California’s tax code has yet to be revised to conform with federal tax treatment of adult children remaining on their parents’ health insurance plans. Consequently, the value of the coverage is considered income for state tax purposes.
The state Employment Development Department (EDD) released a notice on January 24 regarding the manner in which employers can calculate the “value” of the medical coverage to the adult employee for purposes of determining the employee’s income. The EDD stated that the income to the employee “would be the difference between the insurance premiums paid including the non-dependent adult child and the amount that would have been paid without the adult child.” This additional income must be reflected on the employee’s W-2.

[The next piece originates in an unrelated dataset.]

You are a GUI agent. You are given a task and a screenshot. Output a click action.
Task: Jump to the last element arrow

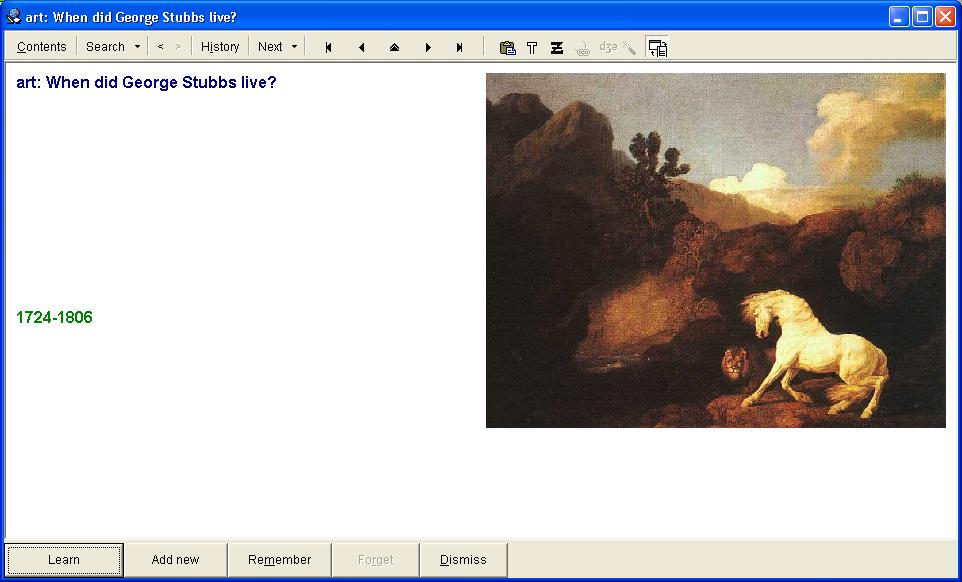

A significant provision of the federal health care reform package allowed adult children to remain on their parents’ insurance plans up to 26 years of age, regardless of whether such children qualify as a “dependent” for tax purposes. The federal health care reform package also amended the Internal Revenue Code to provide that the premiums an employee pays for insurance coverage for an adult child are excluded from the employee’s taxable wages.
In September 2010, California extended the eligibility age for health care coverage to children up to 26 years old in order to conform to federal law. California, however, has yet to revise its tax code to conform to federal law as to the taxable treatment of such coverage. The value of the medical coverage provided to an adult child up to 26 years of age, who does not otherwise qualify for tax-free medical coverage, is currently considered a part of the employee’s gross wages for purposes of California’s personal income tax and must be reported on the employee’s W-2.